Start of Listed entries

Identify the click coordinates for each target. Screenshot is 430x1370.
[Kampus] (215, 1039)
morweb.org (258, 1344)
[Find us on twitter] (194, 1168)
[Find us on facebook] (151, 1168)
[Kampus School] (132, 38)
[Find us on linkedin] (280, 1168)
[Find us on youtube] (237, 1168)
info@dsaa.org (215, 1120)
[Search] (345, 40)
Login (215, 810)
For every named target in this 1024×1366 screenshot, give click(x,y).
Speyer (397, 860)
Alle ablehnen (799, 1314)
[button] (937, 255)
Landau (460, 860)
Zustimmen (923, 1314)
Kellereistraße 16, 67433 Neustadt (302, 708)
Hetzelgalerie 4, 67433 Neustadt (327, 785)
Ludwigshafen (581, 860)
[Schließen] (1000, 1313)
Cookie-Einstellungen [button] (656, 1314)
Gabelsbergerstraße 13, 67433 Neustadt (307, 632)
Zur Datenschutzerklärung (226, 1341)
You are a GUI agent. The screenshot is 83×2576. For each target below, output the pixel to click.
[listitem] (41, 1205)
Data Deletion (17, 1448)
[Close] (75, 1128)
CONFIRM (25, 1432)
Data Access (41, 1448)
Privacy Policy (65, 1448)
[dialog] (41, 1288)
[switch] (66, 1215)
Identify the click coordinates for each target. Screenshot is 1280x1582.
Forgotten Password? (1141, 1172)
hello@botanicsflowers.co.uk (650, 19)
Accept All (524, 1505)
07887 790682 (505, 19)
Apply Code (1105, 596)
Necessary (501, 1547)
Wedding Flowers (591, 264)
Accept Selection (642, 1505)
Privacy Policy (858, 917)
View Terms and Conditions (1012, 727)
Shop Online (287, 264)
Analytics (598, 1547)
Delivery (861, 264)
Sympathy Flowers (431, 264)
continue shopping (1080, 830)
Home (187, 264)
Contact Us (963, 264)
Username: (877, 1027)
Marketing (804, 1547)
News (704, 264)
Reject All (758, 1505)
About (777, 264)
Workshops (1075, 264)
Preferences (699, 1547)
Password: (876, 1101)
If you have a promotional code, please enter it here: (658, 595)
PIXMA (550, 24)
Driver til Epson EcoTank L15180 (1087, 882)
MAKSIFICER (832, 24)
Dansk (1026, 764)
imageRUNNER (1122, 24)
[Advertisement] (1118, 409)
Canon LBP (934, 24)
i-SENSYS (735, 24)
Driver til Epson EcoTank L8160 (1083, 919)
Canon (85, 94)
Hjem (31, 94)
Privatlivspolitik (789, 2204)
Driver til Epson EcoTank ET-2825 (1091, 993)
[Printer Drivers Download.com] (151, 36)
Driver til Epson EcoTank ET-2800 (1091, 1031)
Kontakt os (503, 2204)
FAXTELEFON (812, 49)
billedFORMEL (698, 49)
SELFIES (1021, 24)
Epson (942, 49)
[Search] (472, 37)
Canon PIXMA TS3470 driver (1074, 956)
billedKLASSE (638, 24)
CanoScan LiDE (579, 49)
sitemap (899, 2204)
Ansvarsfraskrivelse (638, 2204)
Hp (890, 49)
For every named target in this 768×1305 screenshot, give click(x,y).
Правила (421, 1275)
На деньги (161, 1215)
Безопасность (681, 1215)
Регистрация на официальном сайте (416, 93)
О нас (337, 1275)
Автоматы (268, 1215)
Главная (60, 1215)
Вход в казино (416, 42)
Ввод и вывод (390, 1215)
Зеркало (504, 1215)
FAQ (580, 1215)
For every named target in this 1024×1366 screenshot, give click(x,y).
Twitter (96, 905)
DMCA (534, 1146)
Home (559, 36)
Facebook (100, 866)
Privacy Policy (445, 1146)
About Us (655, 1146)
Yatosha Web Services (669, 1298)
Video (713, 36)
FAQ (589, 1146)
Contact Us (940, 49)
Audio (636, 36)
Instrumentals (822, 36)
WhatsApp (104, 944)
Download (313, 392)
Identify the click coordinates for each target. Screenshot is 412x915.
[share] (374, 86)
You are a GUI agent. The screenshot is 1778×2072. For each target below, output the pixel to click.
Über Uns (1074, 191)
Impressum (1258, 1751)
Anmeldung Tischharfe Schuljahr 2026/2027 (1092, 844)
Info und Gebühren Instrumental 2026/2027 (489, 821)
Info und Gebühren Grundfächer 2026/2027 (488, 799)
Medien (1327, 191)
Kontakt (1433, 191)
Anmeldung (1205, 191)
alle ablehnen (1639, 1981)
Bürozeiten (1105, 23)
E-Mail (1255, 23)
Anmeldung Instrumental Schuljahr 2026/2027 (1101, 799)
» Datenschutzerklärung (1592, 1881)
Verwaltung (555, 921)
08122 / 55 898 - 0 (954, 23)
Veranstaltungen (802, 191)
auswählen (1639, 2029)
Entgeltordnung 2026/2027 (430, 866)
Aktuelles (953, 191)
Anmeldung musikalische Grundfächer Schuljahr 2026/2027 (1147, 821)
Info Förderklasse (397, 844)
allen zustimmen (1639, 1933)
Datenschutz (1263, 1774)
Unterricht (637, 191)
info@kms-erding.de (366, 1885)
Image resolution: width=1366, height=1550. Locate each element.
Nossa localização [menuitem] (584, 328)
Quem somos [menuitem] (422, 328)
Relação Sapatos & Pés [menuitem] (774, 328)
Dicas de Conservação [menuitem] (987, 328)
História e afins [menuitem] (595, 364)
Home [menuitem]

End of Listed entries

_Activity:_ Go through the entries and filter for lines holding the word "Epson"; copy each match.

_Answer for the task:_
Driver til Epson EcoTank L15180 (1087, 882)
Driver til Epson EcoTank L8160 (1083, 919)
Driver til Epson EcoTank ET-2825 (1091, 993)
Driver til Epson EcoTank ET-2800 (1091, 1031)
Epson (942, 49)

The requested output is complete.